(Recorded data)
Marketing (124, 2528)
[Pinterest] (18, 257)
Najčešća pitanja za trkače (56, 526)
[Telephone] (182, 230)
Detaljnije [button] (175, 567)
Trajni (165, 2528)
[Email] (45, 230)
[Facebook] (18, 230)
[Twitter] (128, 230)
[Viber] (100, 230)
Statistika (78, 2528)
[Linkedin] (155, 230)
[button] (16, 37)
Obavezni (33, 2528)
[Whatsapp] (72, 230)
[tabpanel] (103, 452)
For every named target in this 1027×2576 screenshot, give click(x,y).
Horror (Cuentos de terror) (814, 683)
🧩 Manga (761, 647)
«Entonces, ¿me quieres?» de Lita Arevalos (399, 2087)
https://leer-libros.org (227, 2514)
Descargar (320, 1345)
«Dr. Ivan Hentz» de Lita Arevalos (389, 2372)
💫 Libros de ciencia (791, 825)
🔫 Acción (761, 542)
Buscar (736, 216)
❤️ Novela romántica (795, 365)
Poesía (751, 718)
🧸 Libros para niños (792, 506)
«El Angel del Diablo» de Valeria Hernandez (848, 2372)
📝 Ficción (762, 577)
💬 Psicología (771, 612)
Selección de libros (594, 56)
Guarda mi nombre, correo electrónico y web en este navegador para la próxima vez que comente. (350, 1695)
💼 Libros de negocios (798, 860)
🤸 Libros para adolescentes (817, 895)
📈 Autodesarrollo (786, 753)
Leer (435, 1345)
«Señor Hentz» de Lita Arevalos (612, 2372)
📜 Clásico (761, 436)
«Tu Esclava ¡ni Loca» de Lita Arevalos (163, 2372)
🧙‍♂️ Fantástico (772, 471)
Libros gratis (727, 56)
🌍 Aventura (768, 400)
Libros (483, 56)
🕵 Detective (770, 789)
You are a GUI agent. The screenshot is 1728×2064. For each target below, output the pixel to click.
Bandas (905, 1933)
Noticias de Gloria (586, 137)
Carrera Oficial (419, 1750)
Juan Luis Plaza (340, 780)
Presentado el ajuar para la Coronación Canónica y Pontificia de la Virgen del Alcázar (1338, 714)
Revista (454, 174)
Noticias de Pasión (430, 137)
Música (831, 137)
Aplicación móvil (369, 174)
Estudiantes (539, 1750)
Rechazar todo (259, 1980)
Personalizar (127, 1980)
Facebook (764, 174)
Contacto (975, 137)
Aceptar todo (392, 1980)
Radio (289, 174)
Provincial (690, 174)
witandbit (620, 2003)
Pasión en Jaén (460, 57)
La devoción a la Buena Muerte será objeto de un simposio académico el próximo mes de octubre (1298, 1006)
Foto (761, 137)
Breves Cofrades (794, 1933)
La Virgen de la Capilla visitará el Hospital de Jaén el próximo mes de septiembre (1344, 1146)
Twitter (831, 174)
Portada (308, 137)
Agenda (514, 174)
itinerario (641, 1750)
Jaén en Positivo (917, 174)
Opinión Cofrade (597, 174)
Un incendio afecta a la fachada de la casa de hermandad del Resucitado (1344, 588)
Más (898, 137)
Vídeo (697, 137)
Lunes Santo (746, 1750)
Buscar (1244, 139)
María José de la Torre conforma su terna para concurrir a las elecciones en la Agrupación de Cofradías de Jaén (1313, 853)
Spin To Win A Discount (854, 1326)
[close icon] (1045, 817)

WHAT THE EXERCISE ASKS: Copy out the records above exactly and completely.

ANSWER TO THE PROBLEM:
Marketing (124, 2528)
[Pinterest] (18, 257)
Najčešća pitanja za trkače (56, 526)
[Telephone] (182, 230)
Detaljnije [button] (175, 567)
Trajni (165, 2528)
[Email] (45, 230)
[Facebook] (18, 230)
[Twitter] (128, 230)
[Viber] (100, 230)
Statistika (78, 2528)
[Linkedin] (155, 230)
[button] (16, 37)
Obavezni (33, 2528)
[Whatsapp] (72, 230)
[tabpanel] (103, 452)
For every named target in this 1027×2576 screenshot, give click(x,y).
Horror (Cuentos de terror) (814, 683)
🧩 Manga (761, 647)
«Entonces, ¿me quieres?» de Lita Arevalos (399, 2087)
https://leer-libros.org (227, 2514)
Descargar (320, 1345)
«Dr. Ivan Hentz» de Lita Arevalos (389, 2372)
💫 Libros de ciencia (791, 825)
🔫 Acción (761, 542)
Buscar (736, 216)
❤️ Novela romántica (795, 365)
Poesía (751, 718)
🧸 Libros para niños (792, 506)
«El Angel del Diablo» de Valeria Hernandez (848, 2372)
📝 Ficción (762, 577)
💬 Psicología (771, 612)
Selección de libros (594, 56)
Guarda mi nombre, correo electrónico y web en este navegador para la próxima vez que comente. (350, 1695)
💼 Libros de negocios (798, 860)
🤸 Libros para adolescentes (817, 895)
📈 Autodesarrollo (786, 753)
Leer (435, 1345)
«Señor Hentz» de Lita Arevalos (612, 2372)
📜 Clásico (761, 436)
«Tu Esclava ¡ni Loca» de Lita Arevalos (163, 2372)
🧙‍♂️ Fantástico (772, 471)
Libros gratis (727, 56)
🌍 Aventura (768, 400)
Libros (483, 56)
🕵 Detective (770, 789)
You are a GUI agent. The screenshot is 1728×2064. For each target below, output the pixel to click.
Bandas (905, 1933)
Noticias de Gloria (586, 137)
Carrera Oficial (419, 1750)
Juan Luis Plaza (340, 780)
Presentado el ajuar para la Coronación Canónica y Pontificia de la Virgen del Alcázar (1338, 714)
Revista (454, 174)
Noticias de Pasión (430, 137)
Música (831, 137)
Aplicación móvil (369, 174)
Estudiantes (539, 1750)
Rechazar todo (259, 1980)
Personalizar (127, 1980)
Facebook (764, 174)
Contacto (975, 137)
Aceptar todo (392, 1980)
Radio (289, 174)
Provincial (690, 174)
witandbit (620, 2003)
Pasión en Jaén (460, 57)
La devoción a la Buena Muerte será objeto de un simposio académico el próximo mes de octubre (1298, 1006)
Foto (761, 137)
Breves Cofrades (794, 1933)
La Virgen de la Capilla visitará el Hospital de Jaén el próximo mes de septiembre (1344, 1146)
Twitter (831, 174)
Portada (308, 137)
Agenda (514, 174)
itinerario (641, 1750)
Jaén en Positivo (917, 174)
Opinión Cofrade (597, 174)
Un incendio afecta a la fachada de la casa de hermandad del Resucitado (1344, 588)
Más (898, 137)
Vídeo (697, 137)
Lunes Santo (746, 1750)
Buscar (1244, 139)
María José de la Torre conforma su terna para concurrir a las elecciones en la Agrupación de Cofradías de Jaén (1313, 853)
Spin To Win A Discount (854, 1326)
[close icon] (1045, 817)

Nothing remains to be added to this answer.